**YOUR OBJECTIVE:** Among the entries below, how many lines contain the string "field"? Only the number, please.

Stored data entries

◇ ◇ ◇ ◇ ◇

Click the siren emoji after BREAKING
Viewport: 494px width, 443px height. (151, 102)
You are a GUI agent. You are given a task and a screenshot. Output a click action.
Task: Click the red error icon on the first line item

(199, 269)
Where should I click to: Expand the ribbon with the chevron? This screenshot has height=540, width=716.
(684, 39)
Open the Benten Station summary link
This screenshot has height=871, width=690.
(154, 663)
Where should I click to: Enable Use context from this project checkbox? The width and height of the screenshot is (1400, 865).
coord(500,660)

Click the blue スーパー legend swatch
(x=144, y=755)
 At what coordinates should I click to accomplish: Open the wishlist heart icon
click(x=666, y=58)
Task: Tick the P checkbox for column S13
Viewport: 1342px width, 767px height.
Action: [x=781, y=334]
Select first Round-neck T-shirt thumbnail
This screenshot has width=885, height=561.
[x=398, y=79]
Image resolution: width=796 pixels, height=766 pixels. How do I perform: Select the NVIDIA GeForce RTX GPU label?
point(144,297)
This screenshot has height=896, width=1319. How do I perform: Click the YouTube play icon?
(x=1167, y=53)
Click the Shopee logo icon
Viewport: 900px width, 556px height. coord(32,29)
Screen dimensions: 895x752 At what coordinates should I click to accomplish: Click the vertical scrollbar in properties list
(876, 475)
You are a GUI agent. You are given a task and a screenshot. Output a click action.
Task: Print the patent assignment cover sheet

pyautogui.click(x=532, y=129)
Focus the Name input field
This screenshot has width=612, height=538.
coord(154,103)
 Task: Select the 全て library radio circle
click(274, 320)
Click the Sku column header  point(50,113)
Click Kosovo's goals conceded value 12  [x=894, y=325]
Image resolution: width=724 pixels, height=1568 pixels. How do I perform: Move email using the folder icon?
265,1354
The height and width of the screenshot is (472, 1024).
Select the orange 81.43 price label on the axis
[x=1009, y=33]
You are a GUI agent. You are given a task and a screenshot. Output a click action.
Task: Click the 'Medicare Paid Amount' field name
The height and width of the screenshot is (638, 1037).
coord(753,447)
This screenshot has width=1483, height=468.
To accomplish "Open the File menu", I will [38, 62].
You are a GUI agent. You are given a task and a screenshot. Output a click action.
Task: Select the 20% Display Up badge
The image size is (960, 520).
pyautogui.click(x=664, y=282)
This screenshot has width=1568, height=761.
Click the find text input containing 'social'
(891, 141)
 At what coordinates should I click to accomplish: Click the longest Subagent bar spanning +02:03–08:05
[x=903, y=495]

◇ ◇ ◇ ◇ ◇

**EXERCISE RESPONSE:** 2